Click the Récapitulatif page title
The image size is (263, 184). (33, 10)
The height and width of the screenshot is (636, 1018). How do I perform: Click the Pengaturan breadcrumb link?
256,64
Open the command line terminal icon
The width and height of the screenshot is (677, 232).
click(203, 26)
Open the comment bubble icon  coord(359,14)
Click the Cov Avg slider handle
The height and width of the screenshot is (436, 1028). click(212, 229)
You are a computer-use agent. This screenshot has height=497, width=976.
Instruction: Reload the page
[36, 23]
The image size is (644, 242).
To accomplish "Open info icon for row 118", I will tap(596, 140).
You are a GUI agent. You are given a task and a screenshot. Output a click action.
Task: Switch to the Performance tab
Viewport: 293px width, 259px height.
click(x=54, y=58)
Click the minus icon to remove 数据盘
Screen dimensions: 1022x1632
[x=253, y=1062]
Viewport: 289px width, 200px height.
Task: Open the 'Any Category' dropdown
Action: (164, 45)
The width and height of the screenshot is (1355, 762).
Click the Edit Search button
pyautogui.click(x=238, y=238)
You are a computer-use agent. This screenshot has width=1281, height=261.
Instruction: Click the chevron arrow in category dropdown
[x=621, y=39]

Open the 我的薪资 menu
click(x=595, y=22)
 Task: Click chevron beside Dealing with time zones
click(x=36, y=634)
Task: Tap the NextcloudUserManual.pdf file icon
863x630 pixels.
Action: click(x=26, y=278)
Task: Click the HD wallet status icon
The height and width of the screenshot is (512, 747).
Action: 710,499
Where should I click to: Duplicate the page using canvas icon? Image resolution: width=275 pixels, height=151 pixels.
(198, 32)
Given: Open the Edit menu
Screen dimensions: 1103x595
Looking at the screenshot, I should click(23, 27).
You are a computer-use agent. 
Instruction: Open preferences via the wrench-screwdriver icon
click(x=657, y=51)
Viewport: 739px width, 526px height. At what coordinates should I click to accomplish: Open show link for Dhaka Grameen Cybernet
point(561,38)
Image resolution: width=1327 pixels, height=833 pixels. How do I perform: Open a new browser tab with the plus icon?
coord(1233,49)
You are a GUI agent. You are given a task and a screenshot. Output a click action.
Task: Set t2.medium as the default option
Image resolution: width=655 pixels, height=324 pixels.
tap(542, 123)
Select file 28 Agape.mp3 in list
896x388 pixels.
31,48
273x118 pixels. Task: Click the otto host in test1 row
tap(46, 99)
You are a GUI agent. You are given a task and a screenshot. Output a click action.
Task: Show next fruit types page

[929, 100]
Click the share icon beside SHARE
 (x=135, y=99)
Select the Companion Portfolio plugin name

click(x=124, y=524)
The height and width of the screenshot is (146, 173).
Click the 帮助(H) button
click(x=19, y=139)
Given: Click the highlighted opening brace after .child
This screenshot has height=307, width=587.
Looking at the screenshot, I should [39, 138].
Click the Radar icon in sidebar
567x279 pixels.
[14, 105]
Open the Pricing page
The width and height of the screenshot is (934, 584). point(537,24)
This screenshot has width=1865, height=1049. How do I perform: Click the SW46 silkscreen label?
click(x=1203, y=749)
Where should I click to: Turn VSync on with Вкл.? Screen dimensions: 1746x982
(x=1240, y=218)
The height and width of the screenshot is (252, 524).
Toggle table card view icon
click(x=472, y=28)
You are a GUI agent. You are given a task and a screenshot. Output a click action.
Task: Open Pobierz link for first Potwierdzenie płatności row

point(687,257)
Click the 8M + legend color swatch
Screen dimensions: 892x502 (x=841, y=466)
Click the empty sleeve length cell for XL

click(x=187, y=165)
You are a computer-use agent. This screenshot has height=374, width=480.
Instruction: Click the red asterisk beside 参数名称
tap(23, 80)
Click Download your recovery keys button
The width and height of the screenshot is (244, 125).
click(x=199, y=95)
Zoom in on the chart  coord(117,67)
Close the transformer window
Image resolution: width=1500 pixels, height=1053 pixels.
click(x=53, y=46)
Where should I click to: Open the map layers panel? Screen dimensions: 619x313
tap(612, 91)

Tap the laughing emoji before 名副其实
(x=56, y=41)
★ ★ ★
# Task description
How many lines of the listing above contain the string "Edit"? Reply with the number alone.

# Reply
2